You must modify the sample Login form, and related login policy, to reflect your own functional and security requirements by way of the continue field, which redirects the user to the authorization flow.

You must ensure to secure all filters in the user policy to prevent security breaches, such as injection and open redirects.

Manage access tokens and authorization codes

API Gateway can store generated authorization codes and access tokens in its caches, in an Apache Cassandra database, or in a relational database. The authorization server issues tokens to clients on behalf of a resource owner.
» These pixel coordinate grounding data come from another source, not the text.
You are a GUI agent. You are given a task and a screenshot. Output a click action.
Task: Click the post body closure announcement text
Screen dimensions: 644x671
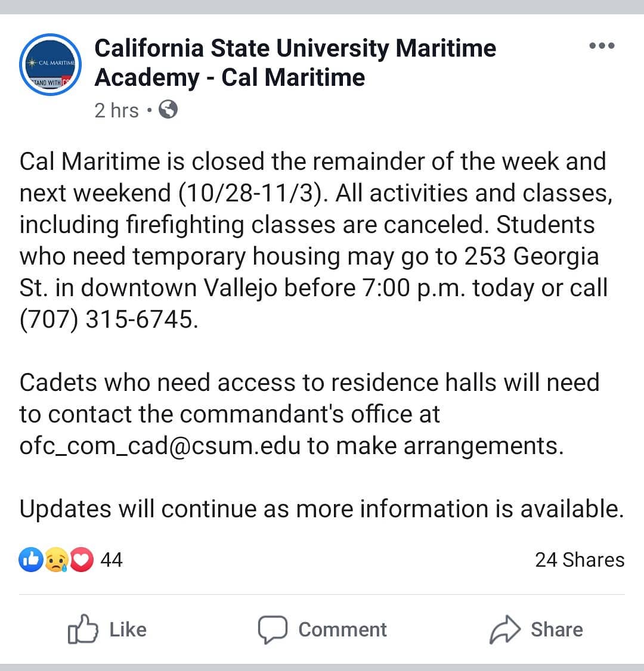pyautogui.click(x=317, y=241)
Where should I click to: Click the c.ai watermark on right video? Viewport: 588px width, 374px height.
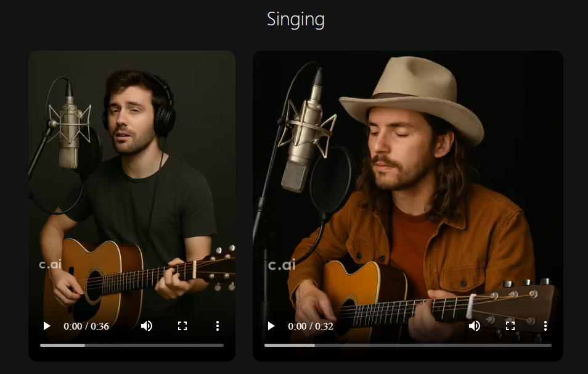(x=282, y=265)
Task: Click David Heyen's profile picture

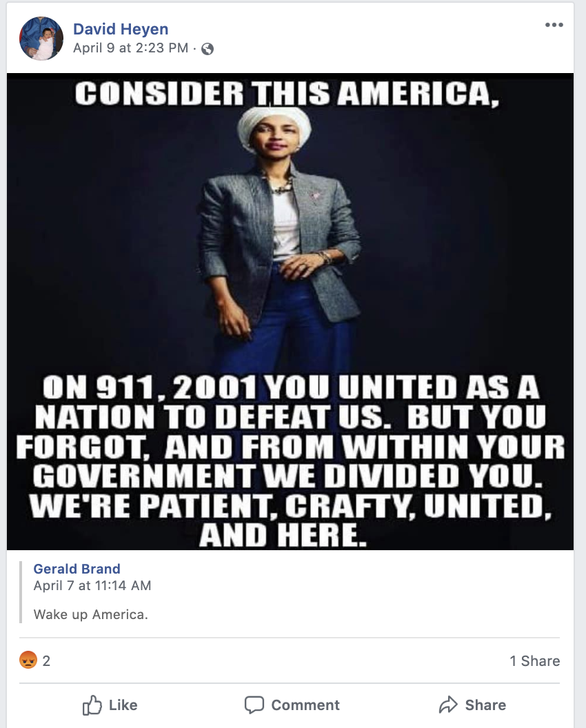Action: click(x=41, y=39)
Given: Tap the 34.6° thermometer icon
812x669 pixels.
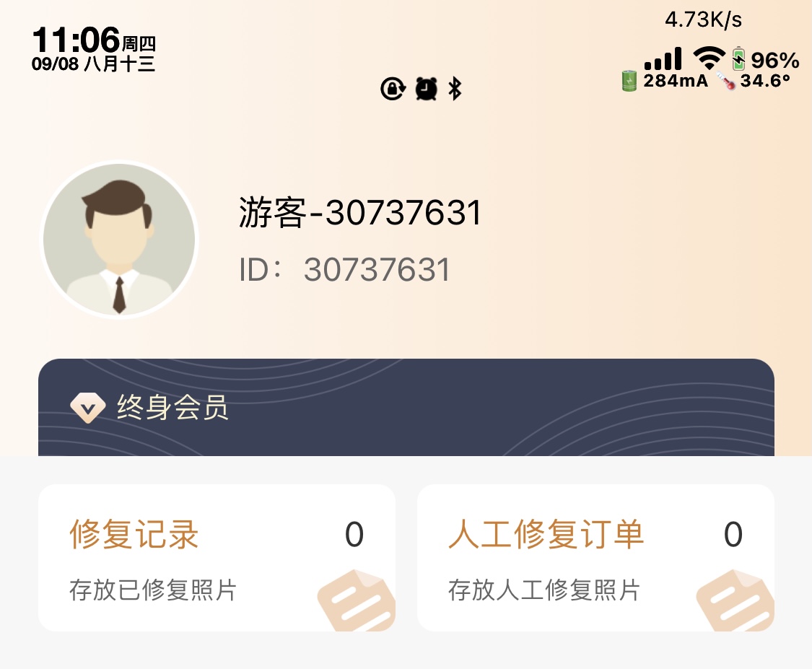Looking at the screenshot, I should [x=726, y=82].
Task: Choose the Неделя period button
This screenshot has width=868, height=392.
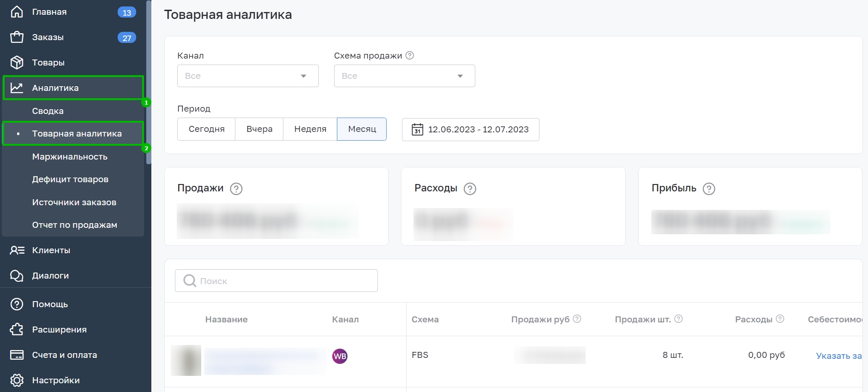Action: 310,129
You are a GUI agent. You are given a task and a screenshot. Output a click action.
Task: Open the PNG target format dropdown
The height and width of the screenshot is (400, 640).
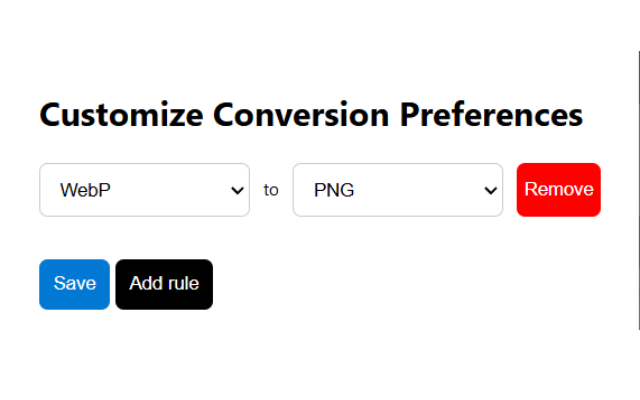[x=397, y=190]

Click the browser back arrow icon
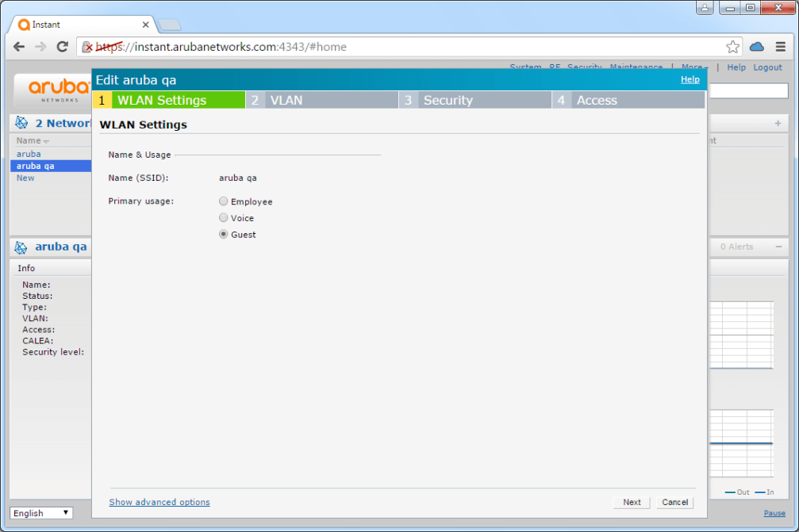pyautogui.click(x=19, y=47)
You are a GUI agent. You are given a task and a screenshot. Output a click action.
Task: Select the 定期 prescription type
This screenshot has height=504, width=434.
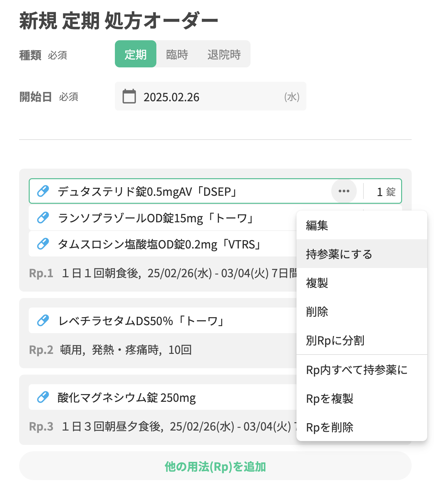pos(136,54)
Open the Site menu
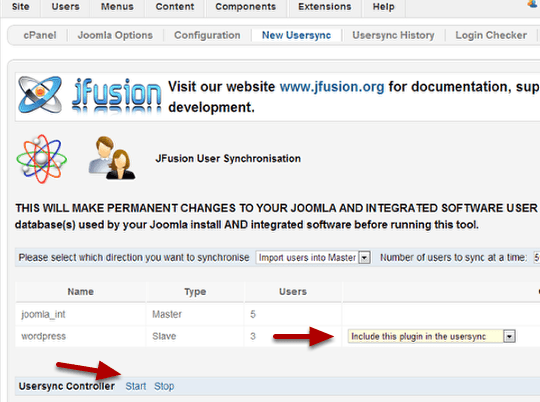The image size is (540, 402). click(21, 7)
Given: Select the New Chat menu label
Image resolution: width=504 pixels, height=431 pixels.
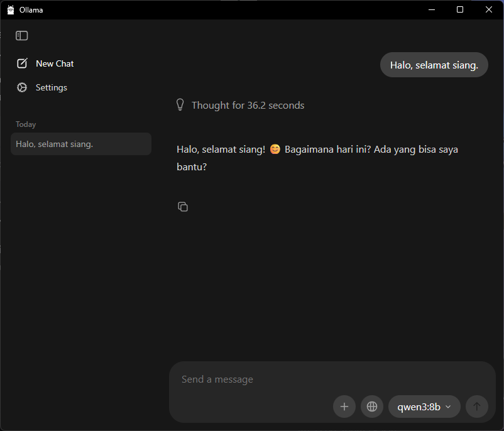Looking at the screenshot, I should (55, 63).
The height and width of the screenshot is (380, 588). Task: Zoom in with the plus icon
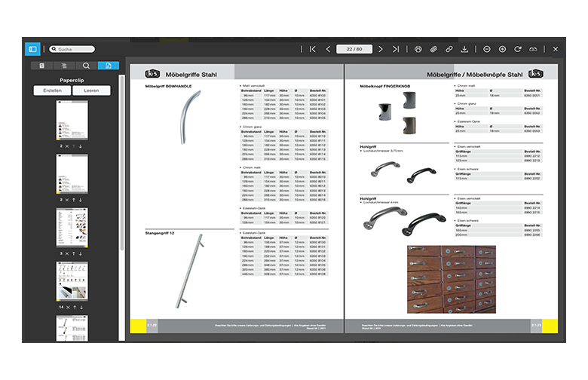[x=502, y=49]
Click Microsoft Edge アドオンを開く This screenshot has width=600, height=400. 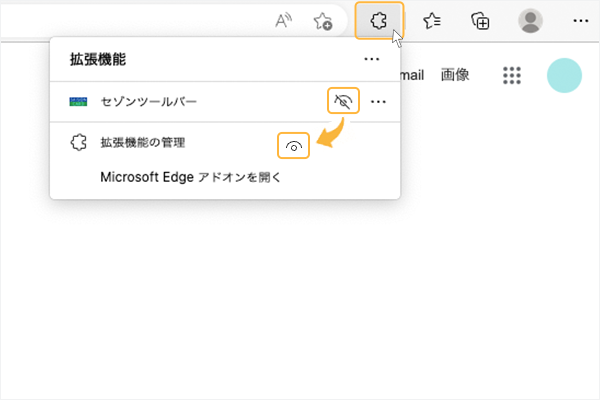(x=191, y=177)
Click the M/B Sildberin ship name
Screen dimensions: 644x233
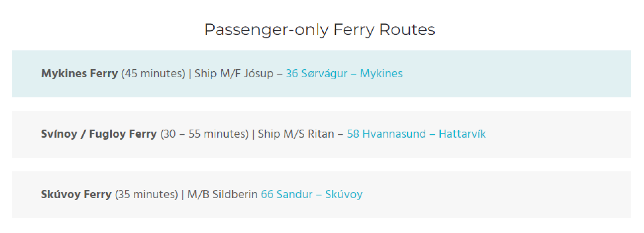[x=222, y=194]
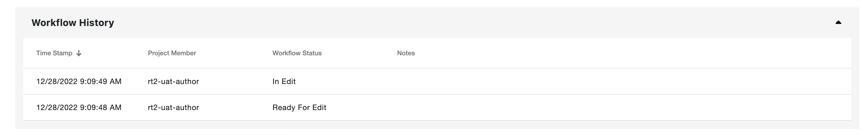Click the 12/28/2022 date in the second row

point(57,107)
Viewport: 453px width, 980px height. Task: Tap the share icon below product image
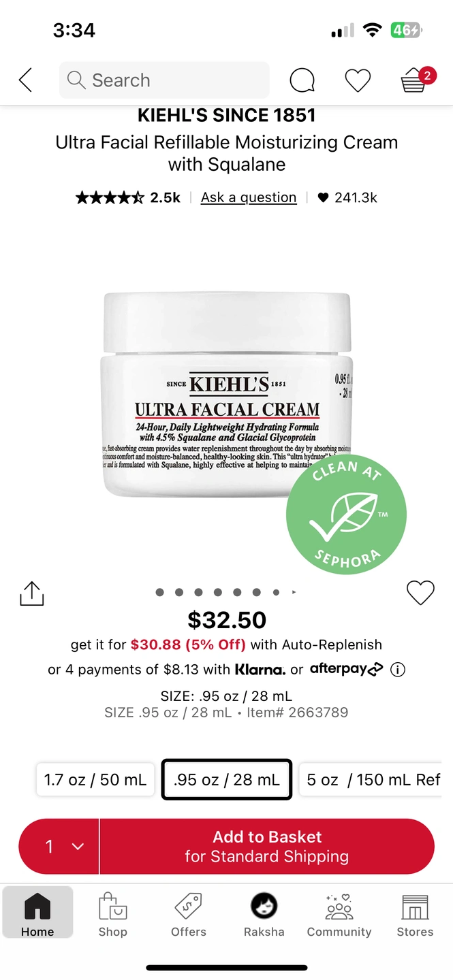pyautogui.click(x=31, y=593)
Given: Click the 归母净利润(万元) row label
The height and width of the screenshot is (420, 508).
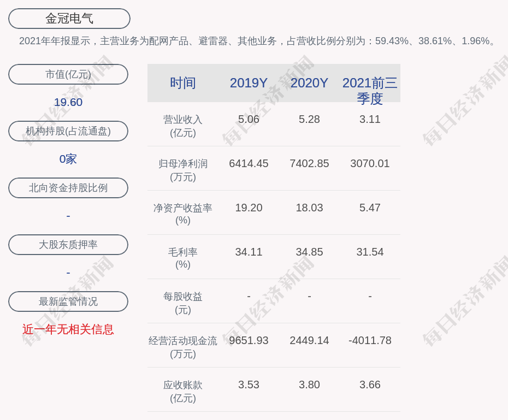Looking at the screenshot, I should (x=183, y=170).
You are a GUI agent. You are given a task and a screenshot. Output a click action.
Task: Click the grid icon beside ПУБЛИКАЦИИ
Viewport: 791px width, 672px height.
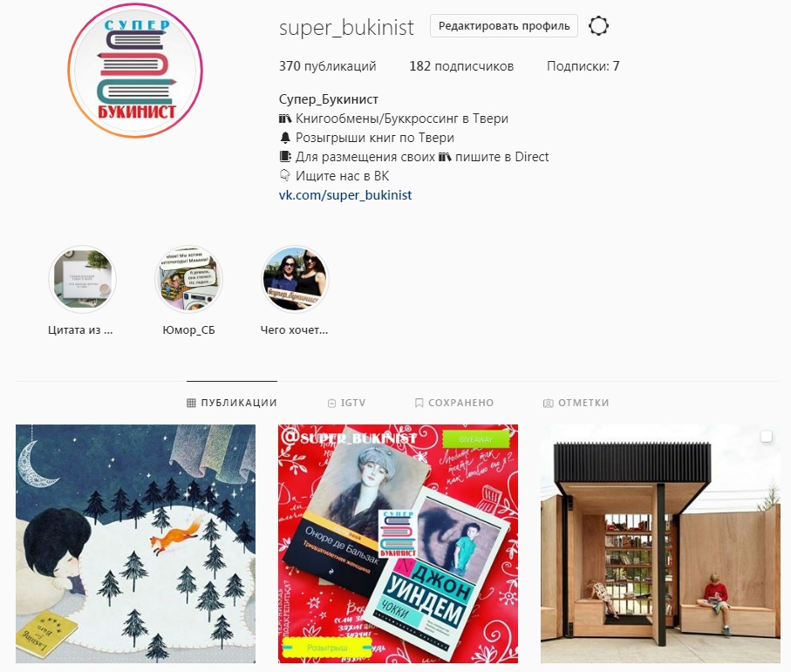click(x=191, y=403)
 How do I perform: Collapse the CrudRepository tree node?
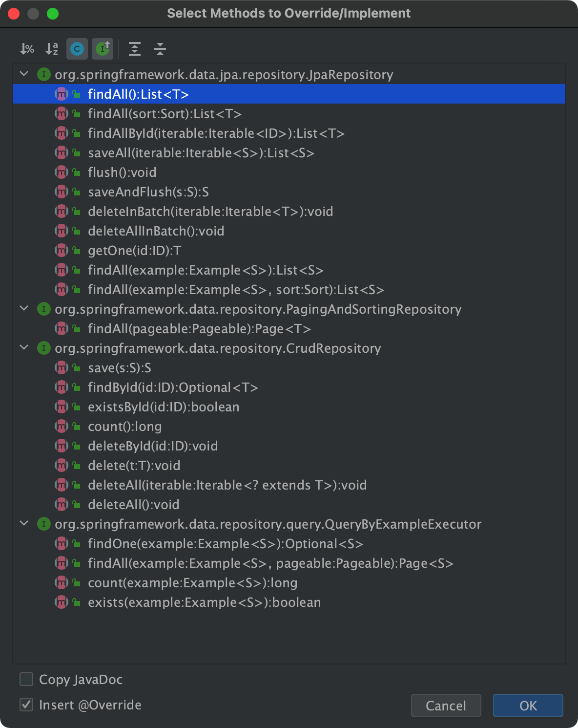(x=24, y=348)
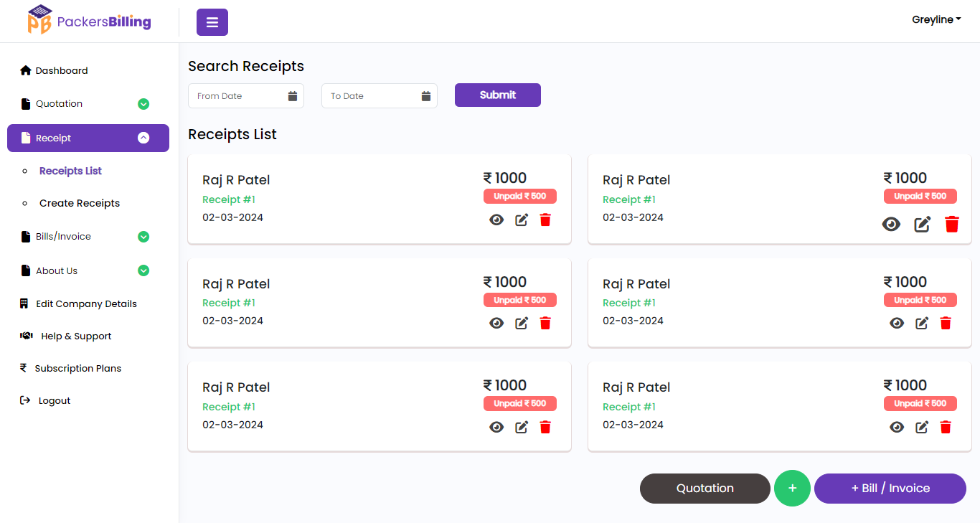Edit the middle-right receipt card
Viewport: 980px width, 523px height.
coord(922,323)
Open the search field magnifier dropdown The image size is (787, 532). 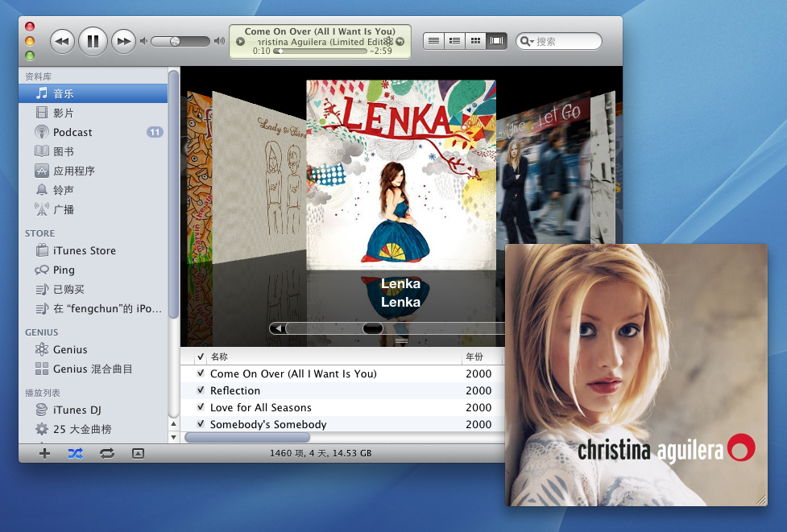pos(527,41)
These tokens are used when authenticating subsequent API calls to the resource server. These issued tokens must be persisted so that subsequent client requests to the authorization server can be validated.

You can configure authorization code and access token stores under the Environment Configuration > Libraries > OAuth2 Stores node in the Policy Studio tree. The authorization server can cache authorization codes and access tokens depending on the OAuth flow. The steps for adding an authorization code cache are similar to adding an access token cache.

The authorization server offers the following persistent storage options for access tokens and authorization codes:

  • API Gateway cache (default)
  • Relational Database Management System (RDBMS)
  • Apache Cassandra database

The following figure shows these options in Policy Studio:

Add OAuth Token Store

The Purge expired tokens every setting enables you to configure a time interval in seconds after which a background process polls the database looking for expired access or refresh tokens or authorization codes and purges them.

Store in a cache

To store access tokens or authorization codes in a cache, perform the following steps:

  1. Right-click Access Token Stores in the Policy Studio tree, and select Add Access Token Store.
  2. In the dialog, select Store in a cache, and select the browse button to display the cache configuration dialog.
  3. Add a new cache (for example, OAuth Access Token Cache).

For more details on API Gateway caches, see Configure caching.

Store in a relational database

To store access tokens or authorization codes in a relational database, perform the following steps:

  1. Create the supporting schema required for the storage of access tokens, refresh tokens, and authorization codes using the SQL commands in INSTALL_DIR\apigateway\system\conf\sql\DBMS_TYPE\oauth-server.sql where DBMS_TYPE is the database management system being used. Schema are provided for Microsoft SQL Server, MySQL, Oracle, and IBM DB2.

  2. Right-click Access Token Stores in the Policy Studio tree, and select Add Access Token Store.

  3. In the dialog, select Store in a database, and select the browse button to display a database configuration dialog.

  4. Complete the database configuration details. The following example uses a MySQL instance named oauth_db.

    Database Connection

Store in Apache Cassandra

To store access tokens or authorization codes in Apache Cassandra, perform the following steps:

  1. Right-click Access Token Stores in the Policy Studio tree, and select Add Access Token Store.
  2. Select Store in Cassandra.
  3. You can configure Read and Write consistency levels for the Cassandra database. These control how up-to-date and synchronized a row of data is on all of its replicas. The default Read setting of ONE means that the database returns a response from the closest replica. The default Write setting of ANY means that a write must be written to at least one replica node.

For more details on Apache Cassandra, see Administer Apache Cassandra.